Entries on finding words and elements:
┌──

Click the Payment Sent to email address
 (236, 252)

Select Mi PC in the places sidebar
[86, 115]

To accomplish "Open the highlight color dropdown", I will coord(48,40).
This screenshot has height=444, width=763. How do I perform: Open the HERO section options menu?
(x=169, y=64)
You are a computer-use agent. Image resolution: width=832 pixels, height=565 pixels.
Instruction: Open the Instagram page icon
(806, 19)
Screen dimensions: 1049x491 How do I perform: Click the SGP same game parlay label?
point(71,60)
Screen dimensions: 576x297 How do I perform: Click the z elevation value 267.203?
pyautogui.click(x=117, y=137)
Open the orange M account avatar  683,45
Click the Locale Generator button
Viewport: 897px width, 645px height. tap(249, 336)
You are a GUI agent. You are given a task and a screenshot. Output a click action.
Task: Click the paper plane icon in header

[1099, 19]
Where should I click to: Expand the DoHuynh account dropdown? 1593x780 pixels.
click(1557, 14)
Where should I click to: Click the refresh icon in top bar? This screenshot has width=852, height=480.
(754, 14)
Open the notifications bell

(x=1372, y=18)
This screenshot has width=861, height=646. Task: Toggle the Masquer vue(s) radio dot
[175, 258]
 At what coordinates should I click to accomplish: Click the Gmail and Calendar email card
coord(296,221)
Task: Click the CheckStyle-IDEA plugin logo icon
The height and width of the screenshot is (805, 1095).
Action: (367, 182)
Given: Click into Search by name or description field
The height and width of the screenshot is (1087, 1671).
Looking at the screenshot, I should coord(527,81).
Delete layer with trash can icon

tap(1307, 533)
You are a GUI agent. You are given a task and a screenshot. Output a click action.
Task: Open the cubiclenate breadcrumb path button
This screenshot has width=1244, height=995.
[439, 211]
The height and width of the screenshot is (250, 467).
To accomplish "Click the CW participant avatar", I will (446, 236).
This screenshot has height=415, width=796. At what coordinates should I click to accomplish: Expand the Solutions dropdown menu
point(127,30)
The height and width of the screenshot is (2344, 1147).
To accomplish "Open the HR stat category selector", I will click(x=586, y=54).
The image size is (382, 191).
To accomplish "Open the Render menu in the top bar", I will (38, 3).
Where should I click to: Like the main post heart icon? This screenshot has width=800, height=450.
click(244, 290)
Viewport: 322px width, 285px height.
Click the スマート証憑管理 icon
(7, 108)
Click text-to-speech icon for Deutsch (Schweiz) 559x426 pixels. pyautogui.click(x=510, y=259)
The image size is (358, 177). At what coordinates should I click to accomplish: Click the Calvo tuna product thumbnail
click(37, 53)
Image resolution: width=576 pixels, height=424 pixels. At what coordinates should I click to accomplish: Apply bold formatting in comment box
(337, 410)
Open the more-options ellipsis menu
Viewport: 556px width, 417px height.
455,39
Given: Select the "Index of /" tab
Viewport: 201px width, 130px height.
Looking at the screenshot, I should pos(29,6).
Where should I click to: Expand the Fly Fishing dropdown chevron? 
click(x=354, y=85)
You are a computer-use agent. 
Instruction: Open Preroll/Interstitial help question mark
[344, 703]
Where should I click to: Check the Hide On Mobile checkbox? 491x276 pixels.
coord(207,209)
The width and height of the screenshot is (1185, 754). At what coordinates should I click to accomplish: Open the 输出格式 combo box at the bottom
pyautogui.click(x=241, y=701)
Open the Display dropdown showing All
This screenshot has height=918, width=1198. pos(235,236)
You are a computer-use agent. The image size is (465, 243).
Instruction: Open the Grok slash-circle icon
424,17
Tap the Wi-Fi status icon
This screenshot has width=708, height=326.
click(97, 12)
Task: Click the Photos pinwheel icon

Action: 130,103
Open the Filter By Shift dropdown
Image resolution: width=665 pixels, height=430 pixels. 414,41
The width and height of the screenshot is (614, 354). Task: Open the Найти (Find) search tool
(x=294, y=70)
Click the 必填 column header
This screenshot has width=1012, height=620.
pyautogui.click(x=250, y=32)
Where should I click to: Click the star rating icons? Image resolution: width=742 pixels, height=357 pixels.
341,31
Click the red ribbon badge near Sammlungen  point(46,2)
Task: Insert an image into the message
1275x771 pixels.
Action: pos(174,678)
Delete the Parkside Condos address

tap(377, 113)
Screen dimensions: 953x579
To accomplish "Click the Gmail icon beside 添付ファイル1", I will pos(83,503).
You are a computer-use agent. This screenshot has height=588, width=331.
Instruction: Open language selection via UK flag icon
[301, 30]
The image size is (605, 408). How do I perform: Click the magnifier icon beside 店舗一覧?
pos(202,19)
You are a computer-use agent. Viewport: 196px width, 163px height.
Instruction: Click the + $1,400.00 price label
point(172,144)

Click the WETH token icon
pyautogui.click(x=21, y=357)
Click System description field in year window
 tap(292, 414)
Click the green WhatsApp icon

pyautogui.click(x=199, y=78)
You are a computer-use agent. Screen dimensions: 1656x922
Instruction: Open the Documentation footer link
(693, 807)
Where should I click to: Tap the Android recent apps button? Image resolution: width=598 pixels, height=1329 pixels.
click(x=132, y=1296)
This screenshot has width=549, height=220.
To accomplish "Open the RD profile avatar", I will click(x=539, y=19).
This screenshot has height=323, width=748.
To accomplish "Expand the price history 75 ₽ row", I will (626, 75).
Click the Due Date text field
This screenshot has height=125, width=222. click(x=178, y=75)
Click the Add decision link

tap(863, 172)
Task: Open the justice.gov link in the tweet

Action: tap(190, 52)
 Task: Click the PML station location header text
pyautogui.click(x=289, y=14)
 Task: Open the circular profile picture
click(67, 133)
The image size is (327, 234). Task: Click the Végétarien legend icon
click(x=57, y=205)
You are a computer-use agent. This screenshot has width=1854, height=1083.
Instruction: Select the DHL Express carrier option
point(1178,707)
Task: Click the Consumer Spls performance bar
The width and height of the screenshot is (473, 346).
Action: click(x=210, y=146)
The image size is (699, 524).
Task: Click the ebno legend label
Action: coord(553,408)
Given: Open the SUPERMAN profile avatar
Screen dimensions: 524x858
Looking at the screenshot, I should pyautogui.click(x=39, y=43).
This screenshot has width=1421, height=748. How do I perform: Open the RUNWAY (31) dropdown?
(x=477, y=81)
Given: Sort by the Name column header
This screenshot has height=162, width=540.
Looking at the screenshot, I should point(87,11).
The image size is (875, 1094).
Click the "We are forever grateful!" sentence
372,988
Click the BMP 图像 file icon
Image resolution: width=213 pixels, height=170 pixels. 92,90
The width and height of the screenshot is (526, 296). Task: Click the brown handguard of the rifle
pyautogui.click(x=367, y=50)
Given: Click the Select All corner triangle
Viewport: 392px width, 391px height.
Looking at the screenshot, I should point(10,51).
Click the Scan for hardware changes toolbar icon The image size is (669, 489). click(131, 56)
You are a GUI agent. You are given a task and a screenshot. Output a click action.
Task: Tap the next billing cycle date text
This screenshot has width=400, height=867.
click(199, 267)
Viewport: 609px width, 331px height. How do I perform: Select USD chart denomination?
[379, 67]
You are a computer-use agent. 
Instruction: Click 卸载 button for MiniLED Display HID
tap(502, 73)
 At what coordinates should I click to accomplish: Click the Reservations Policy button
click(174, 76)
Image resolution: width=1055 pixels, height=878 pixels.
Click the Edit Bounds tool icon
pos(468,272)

└──

[Aim of the exercise]: Duplicate all of the items above line for line, changing nothing.

[Written answer]:
Click the Payment Sent to email address
 (236, 252)

Select Mi PC in the places sidebar
[86, 115]

To accomplish "Open the highlight color dropdown", I will coord(48,40).
This screenshot has height=444, width=763. How do I perform: Open the HERO section options menu?
(x=169, y=64)
You are a computer-use agent. Image resolution: width=832 pixels, height=565 pixels.
Instruction: Open the Instagram page icon
(806, 19)
Screen dimensions: 1049x491 How do I perform: Click the SGP same game parlay label?
point(71,60)
Screen dimensions: 576x297 How do I perform: Click the z elevation value 267.203?
pyautogui.click(x=117, y=137)
Open the orange M account avatar  683,45
Click the Locale Generator button
Viewport: 897px width, 645px height. tap(249, 336)
You are a GUI agent. You are given a task and a screenshot. Output a click action.
Task: Click the paper plane icon in header

[1099, 19]
Where should I click to: Expand the DoHuynh account dropdown? 1593x780 pixels.
click(1557, 14)
Where should I click to: Click the refresh icon in top bar? This screenshot has width=852, height=480.
(754, 14)
Open the notifications bell

(x=1372, y=18)
This screenshot has width=861, height=646. Task: Toggle the Masquer vue(s) radio dot
[175, 258]
 At what coordinates should I click to accomplish: Click the Gmail and Calendar email card
coord(296,221)
Task: Click the CheckStyle-IDEA plugin logo icon
The height and width of the screenshot is (805, 1095).
Action: (367, 182)
Given: Click into Search by name or description field
The height and width of the screenshot is (1087, 1671).
Looking at the screenshot, I should coord(527,81).
Delete layer with trash can icon

tap(1307, 533)
You are a GUI agent. You are given a task and a screenshot. Output a click action.
Task: Open the cubiclenate breadcrumb path button
This screenshot has width=1244, height=995.
[439, 211]
The height and width of the screenshot is (250, 467).
To accomplish "Click the CW participant avatar", I will (446, 236).
This screenshot has height=415, width=796. At what coordinates should I click to accomplish: Expand the Solutions dropdown menu
point(127,30)
The height and width of the screenshot is (2344, 1147).
To accomplish "Open the HR stat category selector", I will click(x=586, y=54).
The image size is (382, 191).
To accomplish "Open the Render menu in the top bar", I will (38, 3).
Where should I click to: Like the main post heart icon? This screenshot has width=800, height=450.
click(244, 290)
Viewport: 322px width, 285px height.
Click the スマート証憑管理 icon
(7, 108)
Click text-to-speech icon for Deutsch (Schweiz) 559x426 pixels. pyautogui.click(x=510, y=259)
The image size is (358, 177). At what coordinates should I click to accomplish: Click the Calvo tuna product thumbnail
click(37, 53)
Image resolution: width=576 pixels, height=424 pixels. At what coordinates should I click to accomplish: Apply bold formatting in comment box
(337, 410)
Open the more-options ellipsis menu
Viewport: 556px width, 417px height.
455,39
Given: Select the "Index of /" tab
Viewport: 201px width, 130px height.
Looking at the screenshot, I should pos(29,6).
Where should I click to: Expand the Fly Fishing dropdown chevron? 
click(x=354, y=85)
You are a computer-use agent. 
Instruction: Open Preroll/Interstitial help question mark
[344, 703]
Where should I click to: Check the Hide On Mobile checkbox? 491x276 pixels.
coord(207,209)
The width and height of the screenshot is (1185, 754). At what coordinates should I click to accomplish: Open the 输出格式 combo box at the bottom
pyautogui.click(x=241, y=701)
Open the Display dropdown showing All
This screenshot has height=918, width=1198. pos(235,236)
You are a computer-use agent. The image size is (465, 243).
Instruction: Open the Grok slash-circle icon
424,17
Tap the Wi-Fi status icon
This screenshot has width=708, height=326.
click(97, 12)
Task: Click the Photos pinwheel icon

Action: 130,103
Open the Filter By Shift dropdown
Image resolution: width=665 pixels, height=430 pixels. 414,41
The width and height of the screenshot is (614, 354). Task: Open the Найти (Find) search tool
(x=294, y=70)
Click the 必填 column header
This screenshot has width=1012, height=620.
pyautogui.click(x=250, y=32)
Where should I click to: Click the star rating icons? Image resolution: width=742 pixels, height=357 pixels.
341,31
Click the red ribbon badge near Sammlungen  point(46,2)
Task: Insert an image into the message
1275x771 pixels.
Action: pos(174,678)
Delete the Parkside Condos address

tap(377, 113)
Screen dimensions: 953x579
To accomplish "Click the Gmail icon beside 添付ファイル1", I will pos(83,503).
You are a computer-use agent. This screenshot has height=588, width=331.
Instruction: Open language selection via UK flag icon
[301, 30]
The image size is (605, 408). How do I perform: Click the magnifier icon beside 店舗一覧?
pos(202,19)
You are a computer-use agent. Viewport: 196px width, 163px height.
Instruction: Click the + $1,400.00 price label
point(172,144)

Click the WETH token icon
pyautogui.click(x=21, y=357)
Click System description field in year window
 tap(292, 414)
Click the green WhatsApp icon

pyautogui.click(x=199, y=78)
You are a computer-use agent. Screen dimensions: 1656x922
Instruction: Open the Documentation footer link
(693, 807)
Where should I click to: Tap the Android recent apps button? Image resolution: width=598 pixels, height=1329 pixels.
click(x=132, y=1296)
This screenshot has width=549, height=220.
To accomplish "Open the RD profile avatar", I will click(x=539, y=19).
This screenshot has height=323, width=748.
To accomplish "Expand the price history 75 ₽ row", I will (626, 75).
Click the Due Date text field
This screenshot has height=125, width=222. click(x=178, y=75)
Click the Add decision link

tap(863, 172)
Task: Open the justice.gov link in the tweet

Action: tap(190, 52)
 Task: Click the PML station location header text
pyautogui.click(x=289, y=14)
 Task: Open the circular profile picture
click(67, 133)
The image size is (327, 234). Task: Click the Végétarien legend icon
click(x=57, y=205)
You are a computer-use agent. This screenshot has width=1854, height=1083.
Instruction: Select the DHL Express carrier option
point(1178,707)
Task: Click the Consumer Spls performance bar
The width and height of the screenshot is (473, 346).
Action: click(x=210, y=146)
The image size is (699, 524).
Task: Click the ebno legend label
Action: coord(553,408)
Given: Open the SUPERMAN profile avatar
Screen dimensions: 524x858
Looking at the screenshot, I should pyautogui.click(x=39, y=43).
This screenshot has width=1421, height=748. How do I perform: Open the RUNWAY (31) dropdown?
(x=477, y=81)
Given: Sort by the Name column header
This screenshot has height=162, width=540.
Looking at the screenshot, I should point(87,11).
The image size is (875, 1094).
Click the "We are forever grateful!" sentence
372,988
Click the BMP 图像 file icon
Image resolution: width=213 pixels, height=170 pixels. 92,90
The width and height of the screenshot is (526, 296). Task: Click the brown handguard of the rifle
pyautogui.click(x=367, y=50)
Given: Click the Select All corner triangle
Viewport: 392px width, 391px height.
Looking at the screenshot, I should point(10,51).
Click the Scan for hardware changes toolbar icon The image size is (669, 489). click(131, 56)
You are a GUI agent. You are given a task and a screenshot. Output a click action.
Task: Tap the next billing cycle date text
This screenshot has width=400, height=867.
click(199, 267)
Viewport: 609px width, 331px height. How do I perform: Select USD chart denomination?
[379, 67]
You are a computer-use agent. 
Instruction: Click 卸载 button for MiniLED Display HID
tap(502, 73)
 At what coordinates should I click to accomplish: Click the Reservations Policy button
click(174, 76)
Image resolution: width=1055 pixels, height=878 pixels.
Click the Edit Bounds tool icon
pos(468,272)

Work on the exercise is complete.